Data extracted from a collection:
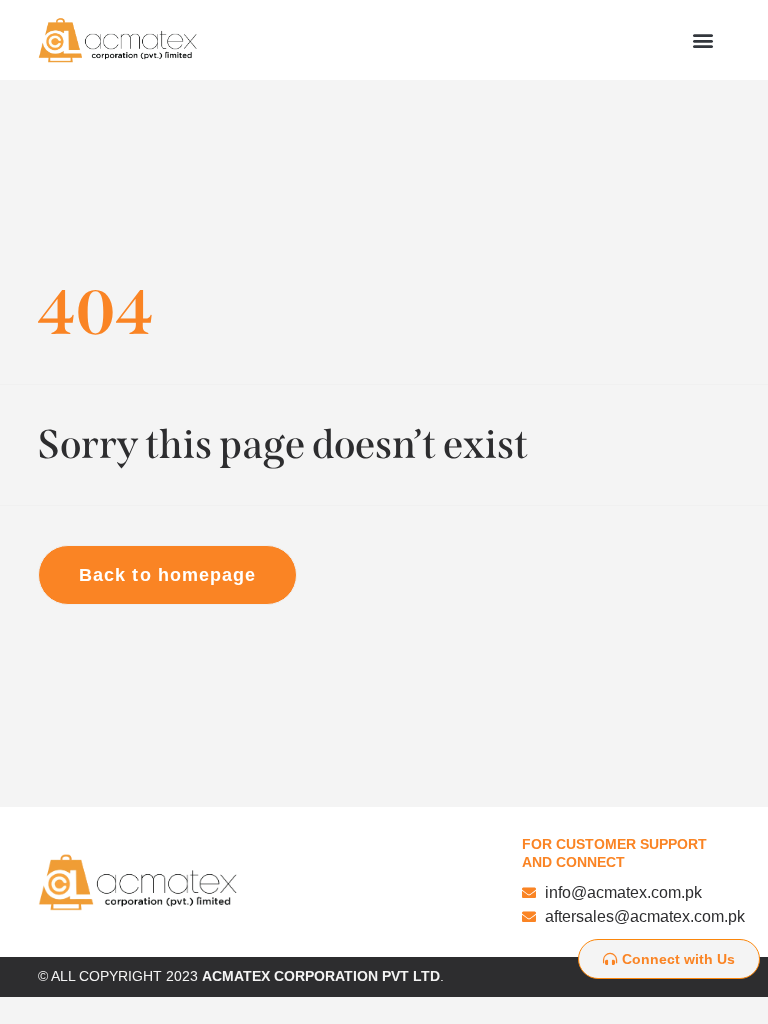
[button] (703, 40)
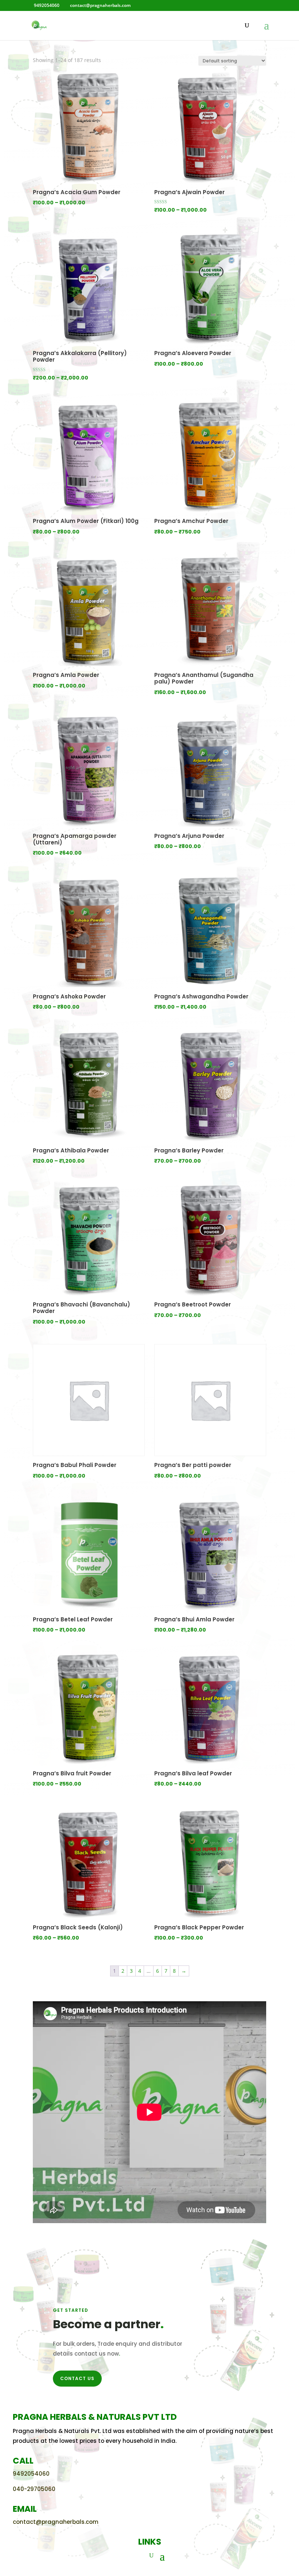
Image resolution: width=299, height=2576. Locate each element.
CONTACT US (77, 2378)
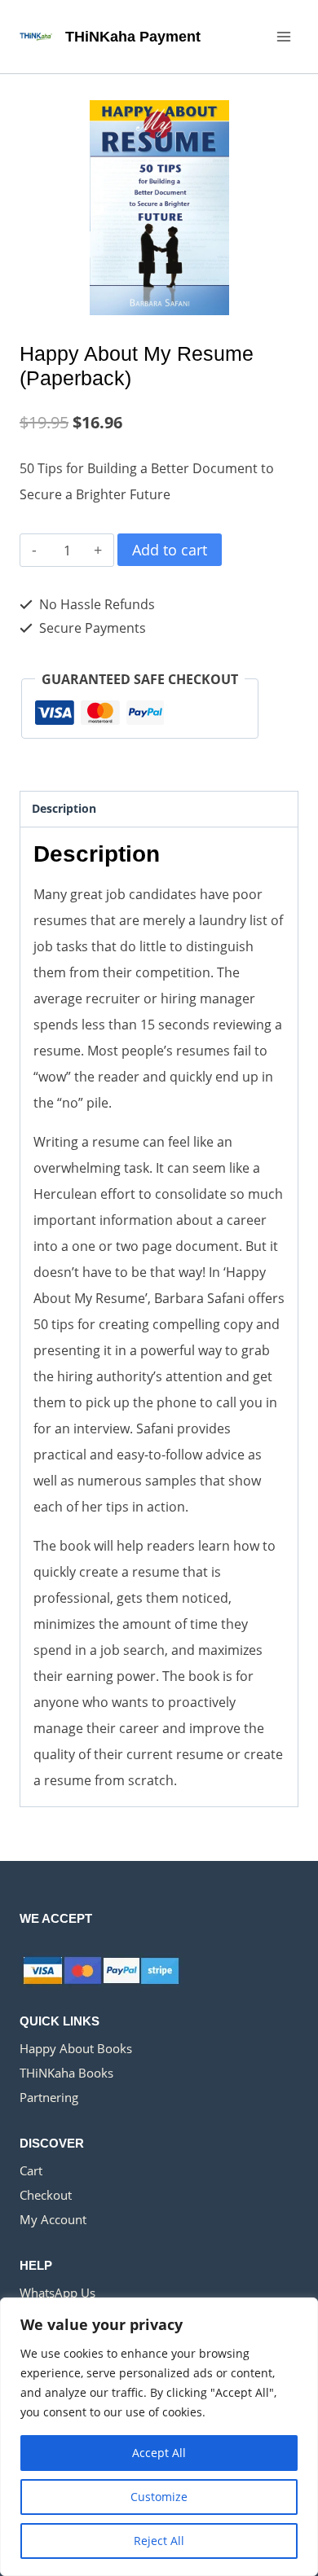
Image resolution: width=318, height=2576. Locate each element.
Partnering (49, 2097)
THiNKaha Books (66, 2073)
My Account (53, 2219)
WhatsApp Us (57, 2292)
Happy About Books (76, 2048)
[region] (159, 2436)
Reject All (159, 2540)
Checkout (46, 2195)
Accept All (159, 2452)
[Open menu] (283, 36)
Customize (159, 2496)
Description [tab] (64, 808)
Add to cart (169, 550)
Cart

[Goal of the exercise]
The answer must be the line containing "My Account (53, 2219)" and every line after it through the last line of the records above, repeated exactly.

[Result for this task]
My Account (53, 2219)
WhatsApp Us (57, 2292)
Happy About Books (76, 2048)
[region] (159, 2436)
Reject All (159, 2540)
Checkout (46, 2195)
Accept All (159, 2452)
[Open menu] (283, 36)
Customize (159, 2496)
Description [tab] (64, 808)
Add to cart (169, 550)
Cart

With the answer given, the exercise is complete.